“Start every day with a smile, and get it over with.” — W.C. Fields
Photo: Poppy (1936)
“The world is getting to be such a dangerous place, a man is lucky to get out of it alive.” — W.C. Fields.
“I’m beginning to understand those animals you read about, where the mother has got to hide the young so the father won’t eat them.” — W.C. Fields
“A comedian is best when he’s hungry! Paradoxically, to understand humor, to know what laughs are made of, one must suffer. Every laugh is built on heartaches, sometimes tears.

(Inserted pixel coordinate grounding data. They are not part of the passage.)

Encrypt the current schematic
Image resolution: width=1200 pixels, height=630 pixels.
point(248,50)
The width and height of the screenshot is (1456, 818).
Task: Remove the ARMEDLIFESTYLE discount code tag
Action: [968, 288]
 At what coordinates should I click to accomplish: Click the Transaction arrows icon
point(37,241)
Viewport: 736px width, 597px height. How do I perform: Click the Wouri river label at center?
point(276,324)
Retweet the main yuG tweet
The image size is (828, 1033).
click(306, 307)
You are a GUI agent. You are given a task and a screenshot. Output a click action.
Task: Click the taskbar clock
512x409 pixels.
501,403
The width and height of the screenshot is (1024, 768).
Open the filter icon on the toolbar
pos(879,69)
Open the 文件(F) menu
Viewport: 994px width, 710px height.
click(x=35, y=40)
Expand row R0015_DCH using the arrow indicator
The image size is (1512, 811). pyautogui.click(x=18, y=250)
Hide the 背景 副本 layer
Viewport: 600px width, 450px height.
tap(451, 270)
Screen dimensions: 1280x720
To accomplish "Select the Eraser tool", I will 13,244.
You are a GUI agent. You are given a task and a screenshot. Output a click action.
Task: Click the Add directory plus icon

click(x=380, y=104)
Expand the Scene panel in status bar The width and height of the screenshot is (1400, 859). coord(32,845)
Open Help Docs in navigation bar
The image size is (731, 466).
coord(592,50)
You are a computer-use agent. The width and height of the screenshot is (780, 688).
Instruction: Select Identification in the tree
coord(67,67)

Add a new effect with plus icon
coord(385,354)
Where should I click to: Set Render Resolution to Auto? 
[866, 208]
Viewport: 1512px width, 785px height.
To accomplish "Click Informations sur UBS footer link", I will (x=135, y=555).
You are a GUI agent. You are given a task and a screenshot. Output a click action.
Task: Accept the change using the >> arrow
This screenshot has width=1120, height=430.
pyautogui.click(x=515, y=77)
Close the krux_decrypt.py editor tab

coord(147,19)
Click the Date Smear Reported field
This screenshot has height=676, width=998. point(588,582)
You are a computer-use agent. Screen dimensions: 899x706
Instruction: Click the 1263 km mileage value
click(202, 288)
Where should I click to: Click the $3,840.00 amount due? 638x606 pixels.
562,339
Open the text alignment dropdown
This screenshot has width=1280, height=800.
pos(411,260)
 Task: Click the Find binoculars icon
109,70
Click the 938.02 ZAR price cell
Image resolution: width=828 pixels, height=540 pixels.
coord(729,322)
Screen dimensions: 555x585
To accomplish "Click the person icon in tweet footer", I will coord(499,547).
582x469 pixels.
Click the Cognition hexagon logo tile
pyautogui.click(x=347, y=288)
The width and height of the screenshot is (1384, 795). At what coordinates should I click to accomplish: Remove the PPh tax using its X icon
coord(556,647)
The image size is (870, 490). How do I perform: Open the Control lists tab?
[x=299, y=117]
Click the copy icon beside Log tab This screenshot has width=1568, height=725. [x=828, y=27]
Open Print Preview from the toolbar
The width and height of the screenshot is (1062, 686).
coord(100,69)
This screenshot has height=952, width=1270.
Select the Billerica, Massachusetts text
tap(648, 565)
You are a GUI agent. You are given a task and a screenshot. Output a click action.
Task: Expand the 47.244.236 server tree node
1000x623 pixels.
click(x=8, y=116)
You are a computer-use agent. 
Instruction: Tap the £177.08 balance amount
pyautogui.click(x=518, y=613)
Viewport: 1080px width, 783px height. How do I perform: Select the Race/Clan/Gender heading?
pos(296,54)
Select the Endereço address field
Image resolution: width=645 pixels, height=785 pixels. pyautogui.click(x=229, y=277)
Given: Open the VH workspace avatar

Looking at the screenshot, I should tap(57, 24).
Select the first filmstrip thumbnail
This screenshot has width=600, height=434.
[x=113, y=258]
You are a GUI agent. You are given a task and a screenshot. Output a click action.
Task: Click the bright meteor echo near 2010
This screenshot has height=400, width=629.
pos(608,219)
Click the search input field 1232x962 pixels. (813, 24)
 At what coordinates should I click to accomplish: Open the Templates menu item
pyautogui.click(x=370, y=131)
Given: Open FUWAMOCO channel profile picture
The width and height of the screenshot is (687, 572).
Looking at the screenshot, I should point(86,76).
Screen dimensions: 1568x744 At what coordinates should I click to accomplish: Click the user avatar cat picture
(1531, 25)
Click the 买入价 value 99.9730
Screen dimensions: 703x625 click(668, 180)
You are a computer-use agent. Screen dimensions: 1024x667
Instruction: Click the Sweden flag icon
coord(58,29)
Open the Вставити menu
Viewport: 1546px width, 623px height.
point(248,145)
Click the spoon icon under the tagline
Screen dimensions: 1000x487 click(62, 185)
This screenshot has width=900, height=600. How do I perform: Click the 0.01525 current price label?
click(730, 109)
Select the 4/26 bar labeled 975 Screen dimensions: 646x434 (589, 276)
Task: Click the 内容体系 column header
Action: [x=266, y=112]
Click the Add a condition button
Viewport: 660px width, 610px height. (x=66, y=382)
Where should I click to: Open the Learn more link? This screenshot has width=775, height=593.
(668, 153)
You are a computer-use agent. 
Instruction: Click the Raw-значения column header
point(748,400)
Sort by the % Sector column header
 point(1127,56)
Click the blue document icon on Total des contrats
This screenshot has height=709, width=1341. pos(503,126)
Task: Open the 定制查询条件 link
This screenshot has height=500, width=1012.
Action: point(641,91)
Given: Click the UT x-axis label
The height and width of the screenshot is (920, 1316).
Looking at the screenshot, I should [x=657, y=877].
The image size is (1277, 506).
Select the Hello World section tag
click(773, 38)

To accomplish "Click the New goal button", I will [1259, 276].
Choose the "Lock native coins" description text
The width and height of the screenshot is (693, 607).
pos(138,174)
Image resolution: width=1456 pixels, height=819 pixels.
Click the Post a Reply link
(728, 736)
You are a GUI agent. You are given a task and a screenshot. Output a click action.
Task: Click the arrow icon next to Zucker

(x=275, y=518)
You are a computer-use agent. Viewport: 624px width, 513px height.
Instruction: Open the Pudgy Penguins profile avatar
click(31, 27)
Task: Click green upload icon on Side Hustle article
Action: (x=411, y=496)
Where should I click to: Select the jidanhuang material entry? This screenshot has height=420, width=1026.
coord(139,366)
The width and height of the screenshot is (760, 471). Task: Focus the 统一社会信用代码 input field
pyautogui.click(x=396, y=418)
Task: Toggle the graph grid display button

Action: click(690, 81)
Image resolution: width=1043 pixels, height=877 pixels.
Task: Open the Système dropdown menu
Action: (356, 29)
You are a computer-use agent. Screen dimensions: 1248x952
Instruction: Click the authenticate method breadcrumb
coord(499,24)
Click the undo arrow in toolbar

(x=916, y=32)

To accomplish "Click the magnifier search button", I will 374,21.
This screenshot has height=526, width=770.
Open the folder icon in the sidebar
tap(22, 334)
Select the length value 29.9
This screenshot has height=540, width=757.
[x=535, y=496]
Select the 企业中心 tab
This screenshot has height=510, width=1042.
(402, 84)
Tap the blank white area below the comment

Funny, isn’t it?” — W.C. Fields
Source: Maude Cheatham (1935)
A caricature from the Los Angeles’ Ambassador Hotel‘s Field & Turf Club.
Animation cel drawing of W.C. Fields from “Mother Goose Goes Hollywood” (1938) Disney Studios.
“You know, I never wanted to do that picture because I didn’t want to team with anybody – especially W.C. Fields. I didn’t want people thinking of us as ‘Mae West and W.C. Fields.’ I finally agreed to do it, but I said, ‘If Fields drinks during production, I won’t shoot with him.’ Of course, I did, even though he’d come in drunk – really, only half-drunk. The rest, he pretended, to get attention.” – Mae West
Source: Andee Beck (1976)
Photo: My Little Chickadee (1939). With Mae West.
“Bill Fields played a pretentious, braggadocio character, but the audience knew it was only pretense.” — Bert Lahr
Source: A.S. Kany
“Hell, I never vote for anybody. I always vote against.” — W.C. Fields.
Legendary director Cecil B. DeMille was so well-known for inserting bathtub scenes in his major films that it became kind of an inside joke around Hollywood.
The following is supposed to be a true story:
During World War II, DeMille and W.C. Fields were neighbors. DeMille’s home was located on a ledge near the top of Laughlin Park hill sector. Fields lived in a home further down the hill in Laughlin Park (now known as 2015 DeMille Drive).
Neither one liked each other very much and they rarely spoke. In fact, Fields supposedly despised DeMille.
One night a blackout was called. DeMille noticed that Fields had his lights burning inside his house, so he dressed and personally marched down the hill and rapped loudly on Fields’ door.
Fields, who had been drinking heavily, answered.
“I’m Cecil B. DeMille. There’s a blackout on!”
“Don’t you know we’re having a blackout?”
“Yes, Mr. Fields, a blackout. Turn off your lights and fill your bathtub!”
“My God, Cece! Can’t we have a blackout without one of your damn bathtub scenes?”